**Directions for this task:**
In how many lines of the records below does the word "link" appear? Reply with the number only.

**Given records:**
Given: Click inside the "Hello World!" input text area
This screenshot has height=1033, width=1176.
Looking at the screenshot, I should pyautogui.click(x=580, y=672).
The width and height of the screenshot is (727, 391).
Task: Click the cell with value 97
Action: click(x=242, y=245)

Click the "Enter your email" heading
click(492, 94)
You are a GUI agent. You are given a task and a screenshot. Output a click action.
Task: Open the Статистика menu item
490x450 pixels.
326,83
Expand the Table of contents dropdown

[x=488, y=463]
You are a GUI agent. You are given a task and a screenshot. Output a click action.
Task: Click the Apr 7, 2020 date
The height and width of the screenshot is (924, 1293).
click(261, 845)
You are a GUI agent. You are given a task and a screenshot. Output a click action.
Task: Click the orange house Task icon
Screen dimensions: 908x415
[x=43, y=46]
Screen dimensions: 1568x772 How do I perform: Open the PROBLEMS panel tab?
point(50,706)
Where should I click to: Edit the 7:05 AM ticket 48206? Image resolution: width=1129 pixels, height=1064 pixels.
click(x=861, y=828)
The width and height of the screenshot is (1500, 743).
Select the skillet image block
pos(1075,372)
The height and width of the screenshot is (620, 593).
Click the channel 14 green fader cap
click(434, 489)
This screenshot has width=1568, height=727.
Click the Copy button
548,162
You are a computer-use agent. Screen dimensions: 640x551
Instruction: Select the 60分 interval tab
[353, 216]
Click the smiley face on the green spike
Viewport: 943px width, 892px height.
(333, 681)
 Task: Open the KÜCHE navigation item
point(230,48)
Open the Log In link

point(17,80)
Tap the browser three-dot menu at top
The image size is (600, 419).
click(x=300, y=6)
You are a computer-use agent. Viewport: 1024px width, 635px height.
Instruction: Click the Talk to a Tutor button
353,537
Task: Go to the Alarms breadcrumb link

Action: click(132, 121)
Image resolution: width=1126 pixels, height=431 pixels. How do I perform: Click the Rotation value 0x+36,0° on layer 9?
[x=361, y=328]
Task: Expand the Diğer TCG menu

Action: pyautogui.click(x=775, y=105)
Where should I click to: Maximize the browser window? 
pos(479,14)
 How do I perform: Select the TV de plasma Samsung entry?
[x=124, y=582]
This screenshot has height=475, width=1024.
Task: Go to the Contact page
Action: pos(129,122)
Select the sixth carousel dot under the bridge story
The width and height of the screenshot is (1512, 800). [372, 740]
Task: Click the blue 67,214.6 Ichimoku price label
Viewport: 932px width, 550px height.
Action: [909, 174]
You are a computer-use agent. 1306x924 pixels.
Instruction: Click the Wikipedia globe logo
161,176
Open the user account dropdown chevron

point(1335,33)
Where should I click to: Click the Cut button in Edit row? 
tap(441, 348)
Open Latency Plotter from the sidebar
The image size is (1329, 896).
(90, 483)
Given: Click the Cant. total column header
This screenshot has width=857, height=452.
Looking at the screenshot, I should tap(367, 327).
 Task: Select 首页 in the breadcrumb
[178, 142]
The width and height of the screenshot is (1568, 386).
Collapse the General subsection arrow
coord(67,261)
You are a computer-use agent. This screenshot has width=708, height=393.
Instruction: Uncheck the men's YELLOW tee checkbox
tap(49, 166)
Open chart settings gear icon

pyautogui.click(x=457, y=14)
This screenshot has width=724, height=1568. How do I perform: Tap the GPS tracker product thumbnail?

**Answer to the task:**
2